Parable of the Sower: Who hath ears to hear, let him hear
In Matthew, we first give attention to Jesus’ command and commentary on his audience: “Who hath ears to hear, let him hear.” Is this merely Jesus saying that some will not understand, but saying nothing foremost about exactly what they are not understanding that he intends to be indispensable for faith in him? This statement itself is parabolic when we start to break it down.
The phrase is found in Mt 13:16, 43; 11:15; Mr 4:9,23; 7:14-16; Re 2:7,11,17,29; 3:6,13,22; 13:8-9. It is more than significant that it appears so frequently in the most prophetic book of the Bible, the Book of Revelation.
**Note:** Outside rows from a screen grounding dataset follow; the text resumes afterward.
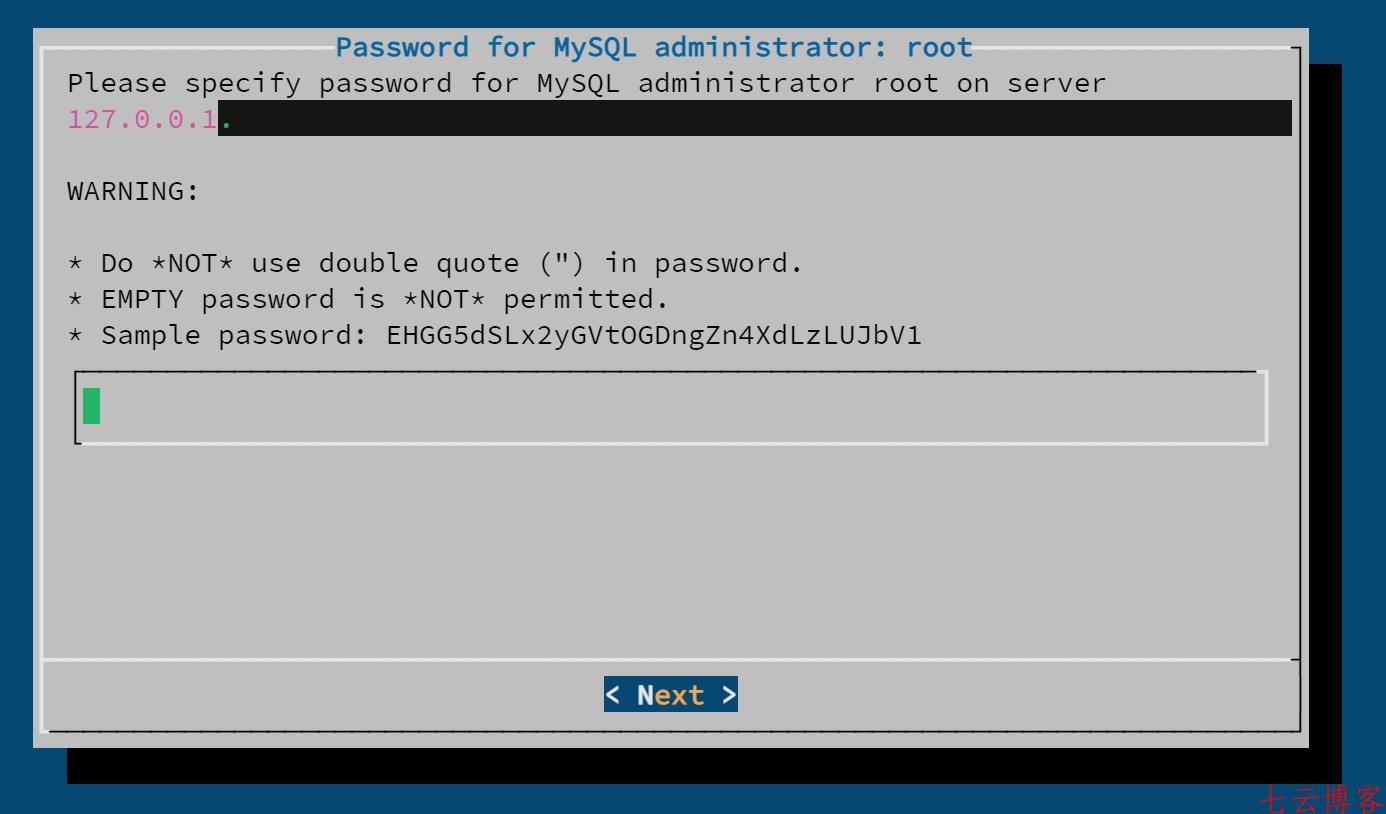Image resolution: width=1386 pixels, height=814 pixels.
Task: Open the red 七云博客 watermark link
Action: (x=1321, y=799)
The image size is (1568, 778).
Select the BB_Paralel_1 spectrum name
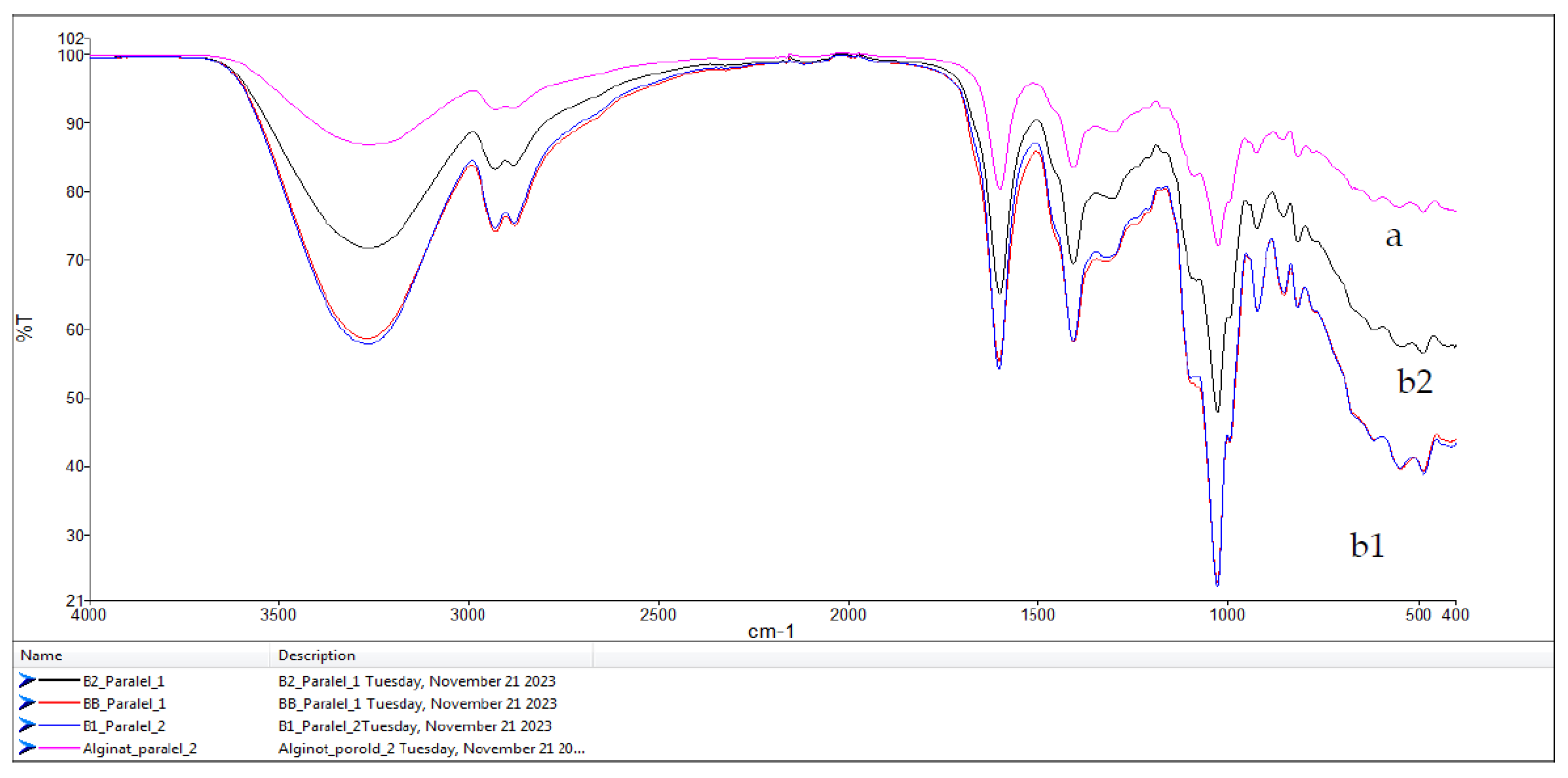pos(124,703)
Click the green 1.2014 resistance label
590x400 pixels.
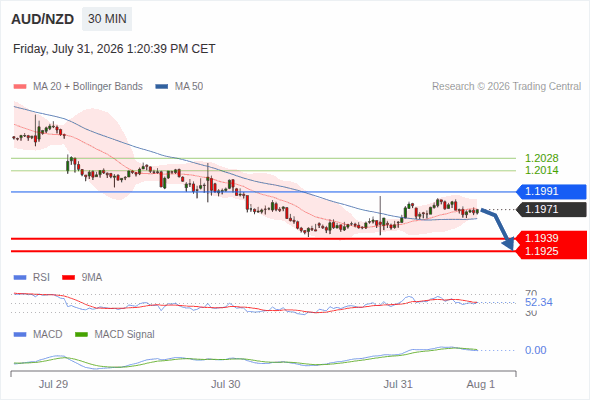pyautogui.click(x=541, y=170)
In Mark 11:15, Jesus uses it to call for discernment in his calling John the Baptist the Elijah that was prophesied to come: “for all the prophets and the law prophesied until John.”
In Mat 13:34, Jesus quotes the messianic prophecy of Daniel 12:3.
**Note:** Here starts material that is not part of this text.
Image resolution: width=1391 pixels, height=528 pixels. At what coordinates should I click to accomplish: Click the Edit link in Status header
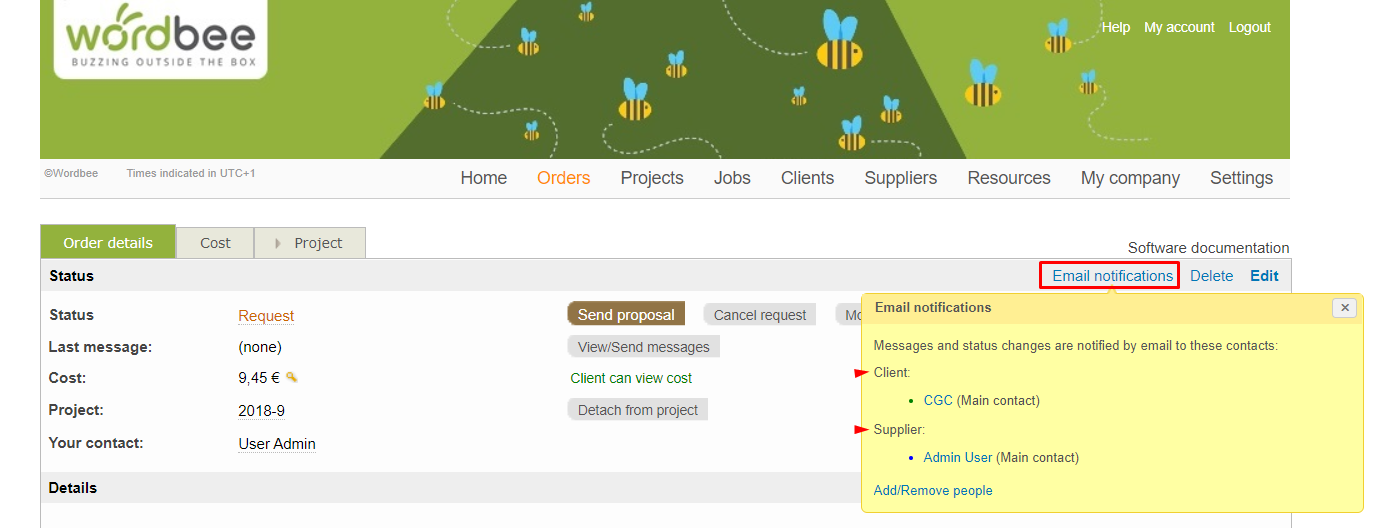coord(1264,276)
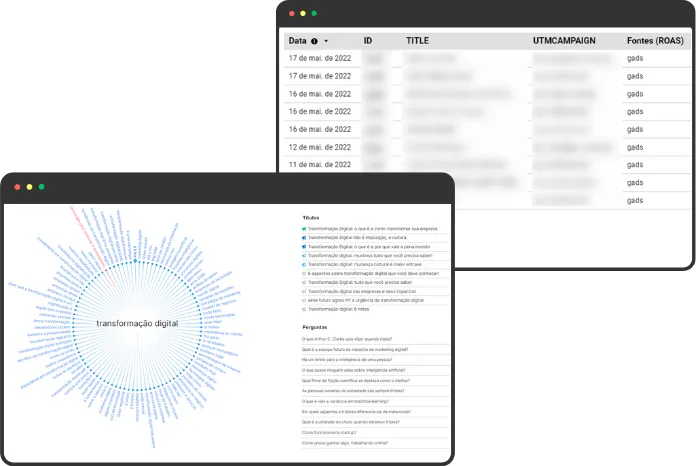Click the 'transformação digital' center node of the chart
This screenshot has height=466, width=700.
138,323
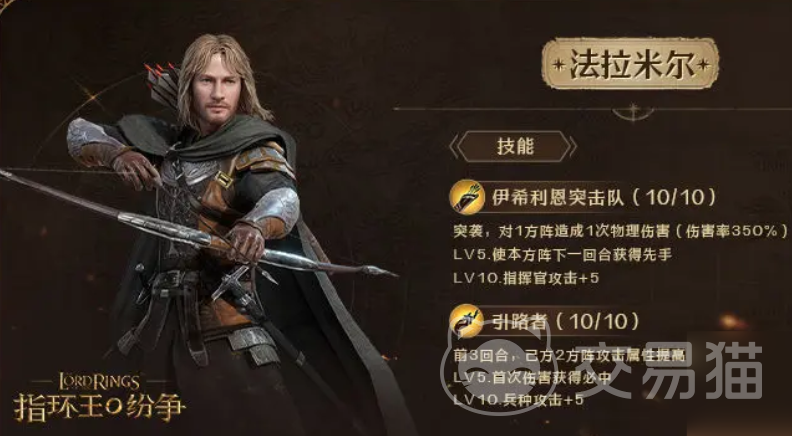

Three verses after Mark 4:9, Jesus again quotes prophecy.
This statement is found in several forms from De 29:4; Isa 6:9-10; 44:18; Jer 5:21. In Mark 7:6 he uses the prophecy of Isaiah 29:13. In v.14, the meaning is obvious: “Therefore, behold, I will proceed to do a marvellous work among these people, even a marvellous work and a wonder: for the wisdom of their wise men shall perish, and the understanding of their prudent men shall be hid.”
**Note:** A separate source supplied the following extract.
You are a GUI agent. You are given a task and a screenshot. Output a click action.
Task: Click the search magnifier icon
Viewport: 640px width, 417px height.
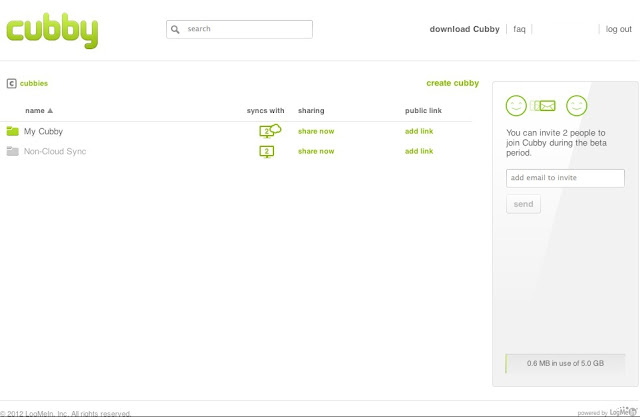176,30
Then there is the meaning of the “Word of God” and the “Word of the Kingdom,” which Jesus puts for the seed of the sower. The Word of the Kingdom is quite obvious since this Kingdom is a future, eschatological, therefore prophesied Kingdom. The Word of God is the same: messianic prophecy and its complete fulfillment by Jesus. This messianic prophecy is the Word of God cast into the heart of man. No, the seed is not “the Bible” or any scripture you want. It’s only the scriptures that speak of the Messiah to come, which is Jesus of Nazareth.
The Parable of the Sower is about the stopped up ears of the people to the prophetic Word that was being fulfilled by Jesus. But, to cement this, please keep in mind that Jesus was also uttering a prophecy of the Church dominated first by people whose ears are stopped, and then whose ears are not stopped to this truth.
We think that when Jesus speaks the parable and then offers his interpretation its the end of the matter, but far from it.
I give Jesus’ parabolic statement, then his interpretation of the statement.
1. Parable: Matthew 13:4-6: And when he sowed, some seeds fell by the wayside, and the fowls came and devoured them up:
Interpretation: Matthew 13:19 When any one heareth the word of the kingdom, and understandeth it not, then cometh the wicked one, and catcheth away that which was sown in his heart. This is he which received seed by the way side.
After each Sower parable is finished, Jesus gives another parable, completing his revelation of what corresponds to one of these three types of corrupt faith.
Therefore we add this parable to an understanding of the seed cast on the wayside:
Explanatory Parble: Matthew 13:24-30: Another parable put he forth unto them, saying, The kingdom of heaven is likened unto a man which sowed good seed in his field: But while men slept, his enemy came and sowed tares among the wheat, and went his way. But when the blade was sprung up, and brought forth fruit, then appeared the tares also. So the servants of the householder came and said unto him, Sir, didst not thou sow good seed in thy field? from whence then hath it tares? He said unto them, An enemy hath done this. The servants said unto him, Wilt thou then that we go and gather them up? But he said, Nay; lest while ye gather up the tares, ye root up also the wheat with them. Let both grow together until the harvest: and in the time of harvest I will say to the reapers, Gather ye together first the tares, and bind them in bundles to burn them: but gather the wheat into my barn.